THE PROBLEM = Where a line below carries the word "agent", include it in the count, then give the count alone.

——————

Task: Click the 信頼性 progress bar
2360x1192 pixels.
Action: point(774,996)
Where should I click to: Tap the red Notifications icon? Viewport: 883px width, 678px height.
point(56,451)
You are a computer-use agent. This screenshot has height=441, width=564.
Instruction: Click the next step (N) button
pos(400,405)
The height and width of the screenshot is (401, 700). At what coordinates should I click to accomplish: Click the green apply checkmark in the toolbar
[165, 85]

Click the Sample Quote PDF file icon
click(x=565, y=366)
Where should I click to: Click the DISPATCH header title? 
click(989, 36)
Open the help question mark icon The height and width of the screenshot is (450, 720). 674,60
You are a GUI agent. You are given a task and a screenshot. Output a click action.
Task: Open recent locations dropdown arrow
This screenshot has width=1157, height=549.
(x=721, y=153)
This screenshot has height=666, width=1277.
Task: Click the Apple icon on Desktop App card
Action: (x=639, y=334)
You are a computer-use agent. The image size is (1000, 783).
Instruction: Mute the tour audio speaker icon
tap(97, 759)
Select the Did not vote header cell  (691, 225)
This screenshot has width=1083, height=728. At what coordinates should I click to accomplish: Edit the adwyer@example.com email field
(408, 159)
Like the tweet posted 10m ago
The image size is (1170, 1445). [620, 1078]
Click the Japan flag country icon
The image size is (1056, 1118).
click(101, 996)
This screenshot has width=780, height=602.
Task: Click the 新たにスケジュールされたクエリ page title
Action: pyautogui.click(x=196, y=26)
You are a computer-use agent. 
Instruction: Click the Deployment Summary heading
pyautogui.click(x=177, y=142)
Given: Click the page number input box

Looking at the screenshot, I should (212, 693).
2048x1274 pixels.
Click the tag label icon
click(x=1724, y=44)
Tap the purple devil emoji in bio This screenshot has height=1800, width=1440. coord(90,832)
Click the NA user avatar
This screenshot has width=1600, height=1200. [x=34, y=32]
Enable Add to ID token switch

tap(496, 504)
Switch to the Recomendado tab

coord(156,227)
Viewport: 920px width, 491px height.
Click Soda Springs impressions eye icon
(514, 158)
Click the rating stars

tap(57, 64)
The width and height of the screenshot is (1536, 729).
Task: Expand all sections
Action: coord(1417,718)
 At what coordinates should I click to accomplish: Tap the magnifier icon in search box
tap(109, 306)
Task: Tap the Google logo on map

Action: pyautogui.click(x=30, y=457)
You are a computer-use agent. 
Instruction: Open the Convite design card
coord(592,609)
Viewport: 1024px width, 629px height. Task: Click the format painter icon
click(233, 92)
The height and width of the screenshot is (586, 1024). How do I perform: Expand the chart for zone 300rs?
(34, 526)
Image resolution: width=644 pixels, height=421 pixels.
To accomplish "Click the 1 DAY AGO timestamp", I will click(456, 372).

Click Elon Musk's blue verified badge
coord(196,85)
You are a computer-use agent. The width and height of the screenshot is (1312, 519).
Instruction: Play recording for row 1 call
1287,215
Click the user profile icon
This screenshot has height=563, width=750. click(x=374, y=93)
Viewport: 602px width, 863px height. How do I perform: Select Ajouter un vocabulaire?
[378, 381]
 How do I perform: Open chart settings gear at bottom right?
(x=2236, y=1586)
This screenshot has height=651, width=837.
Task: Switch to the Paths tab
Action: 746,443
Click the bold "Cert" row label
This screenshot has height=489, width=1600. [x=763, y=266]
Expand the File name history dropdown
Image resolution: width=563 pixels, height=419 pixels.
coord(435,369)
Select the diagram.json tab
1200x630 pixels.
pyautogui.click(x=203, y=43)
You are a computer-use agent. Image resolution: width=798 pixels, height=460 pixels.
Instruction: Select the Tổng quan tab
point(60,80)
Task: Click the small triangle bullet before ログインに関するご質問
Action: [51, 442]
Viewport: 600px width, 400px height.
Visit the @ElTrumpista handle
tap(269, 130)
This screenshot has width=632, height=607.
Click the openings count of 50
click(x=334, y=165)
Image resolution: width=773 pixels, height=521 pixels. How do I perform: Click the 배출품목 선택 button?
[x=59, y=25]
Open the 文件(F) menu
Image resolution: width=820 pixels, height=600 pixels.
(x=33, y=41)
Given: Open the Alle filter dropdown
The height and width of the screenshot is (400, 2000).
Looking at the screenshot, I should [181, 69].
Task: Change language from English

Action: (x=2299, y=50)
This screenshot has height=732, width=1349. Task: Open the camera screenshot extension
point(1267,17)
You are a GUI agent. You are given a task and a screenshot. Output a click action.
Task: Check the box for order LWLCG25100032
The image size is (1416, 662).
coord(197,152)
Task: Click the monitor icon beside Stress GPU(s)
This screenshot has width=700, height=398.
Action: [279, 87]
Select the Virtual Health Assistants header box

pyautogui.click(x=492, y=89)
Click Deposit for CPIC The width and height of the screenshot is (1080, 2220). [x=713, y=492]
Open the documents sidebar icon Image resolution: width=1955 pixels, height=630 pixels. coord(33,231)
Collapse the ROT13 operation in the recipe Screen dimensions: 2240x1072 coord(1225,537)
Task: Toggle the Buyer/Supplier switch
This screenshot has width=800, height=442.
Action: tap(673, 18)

——————

ANSWER TO THIS EXERCISE = 8